Bumper harvest of what to read in business
BUSINESS has never been so interesting or so relevant as it is today. This has lead to a bumper harvest of excellent books about the world of business both here and overseas.
Next week we will bring you a list of 10 Irish business books which are among the pick of 2010. This week, we include highlights from a list by Bloomberg art critic James Pressley on his favourite business books.
- 'Adam Smith' by Nicholas Phillipson (Yale/Allen Lane). This "intellectual biography" documents how Smith's 'The Wealth of Nations' grew out of the Scottish Enlightenment.
- 'Aftershock' by Robert B Reich (Knopf). The former US labour secretary explores how 30 years of growing income inequality helped bring on the Great Recession.
- 'American Colossus' by HW Brands (Doubleday). A big, brash narrative history that shows how capitalism triumphed over democracy between 1865 and 1900.
- 'The Big Short' by Michael Lewis (Norton/Allen Lane). The author of 'Liar's Poker' tells the story of a loner with a glass eye who shorted the subprime market.
- 'Broke, USA' by Gary Rivlin (HarperBusiness). Rivlin, a tireless reporter, takes a queasy journey through what he calls "Poverty Inc" where the rich get richer by lending to the working poor.
- 'Chasing Goldman Sachs' by Suzanne McGee (Crown Business). A disturbing account of how Goldman Sachs became a successful pied piper, luring rival banks down a path to destruction.
- 'Crisis Economics' by Nouriel Roubini and Stephen Mihm (Penguin Press/Allen Lane). The prescient New York University professor explains why booms and busts occur.
- 'Diary of a Very Bad Year' by Anonymous Hedge Fund Manager, n+1 and Keith Gessen (Harper Perennial). Gessen, a founding editor of literary magazine 'n+1', presents an arresting clutch of interviews that he says he conducted with an anonymous hedge-fund manager during the crisis.
- 'The End of Wall Street' by Roger Lowenstein (Penguin Press). Lowenstein reports on what he calls "the mother of all bubbles".

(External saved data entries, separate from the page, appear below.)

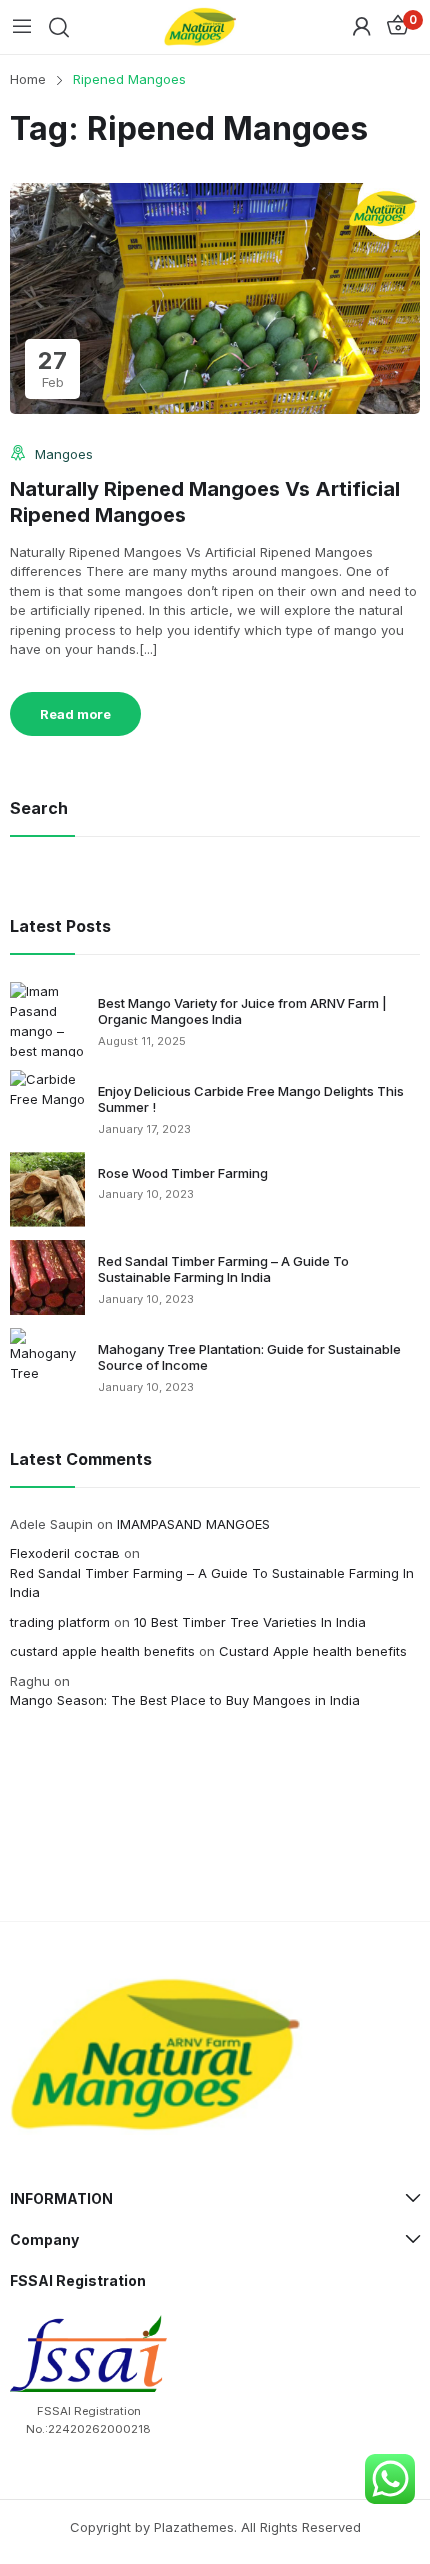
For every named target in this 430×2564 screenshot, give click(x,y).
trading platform (60, 1622)
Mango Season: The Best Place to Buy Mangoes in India (185, 1700)
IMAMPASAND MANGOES (193, 1524)
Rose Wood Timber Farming (183, 1173)
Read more (75, 714)
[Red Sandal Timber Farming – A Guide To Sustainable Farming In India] (47, 1277)
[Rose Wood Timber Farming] (47, 1189)
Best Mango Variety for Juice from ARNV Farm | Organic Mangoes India (242, 1011)
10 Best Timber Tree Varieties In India (250, 1622)
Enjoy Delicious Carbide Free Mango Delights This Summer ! (251, 1099)
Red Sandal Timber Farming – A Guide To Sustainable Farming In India (223, 1269)
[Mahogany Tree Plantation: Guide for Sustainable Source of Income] (47, 1356)
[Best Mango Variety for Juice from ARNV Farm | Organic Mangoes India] (47, 1019)
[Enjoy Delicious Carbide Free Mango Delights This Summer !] (47, 1090)
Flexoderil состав (65, 1553)
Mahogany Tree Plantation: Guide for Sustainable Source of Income (249, 1357)
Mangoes (64, 454)
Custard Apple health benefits (313, 1651)
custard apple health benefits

- 'The Facebook Effect' by David Kirkpatrick (Simon & Schuster). An engrossing and fair history of how Mark Zuckerberg built the social-networking website.
- 'High Financier' by Niall Ferguson (Penguin Press/Allen Lane). The Harvard historian presents a fresh assessment of how and why Siegmund Warburg rose to fame in post-war London.
- 'The Invisible Hands' by Steven Drobny (Wiley). The co-founder of Drobny Global Advisors frets that taxpayers may end up bailing out pension plans. He blames Harvard's class of '69.
- 'No One Would Listen' by Harry Markopolos (Wiley). A first-person account of the struggle to convince the Securities and Exchange Commission that Bernard Madoff's returns were mathematically impossible.
- 'The Quants' by Scott Patterson (Crown Business). A behind-the-scenes look at the turbulent lives of four quants, including Ken Griffin.
- 'The Sugar King of Havana' by John Paul Rathbone (Penguin Press). An evocative mixture of history and memoir that traces the rise and fall of Cuban sugar magnate Julio Lobo.
- 'The Zeroes' by Randall Lane (Portfolio). A farcical memoir of the financial bubble as seen by the creator of 'Trader Monthly' and 'Dealmaker'.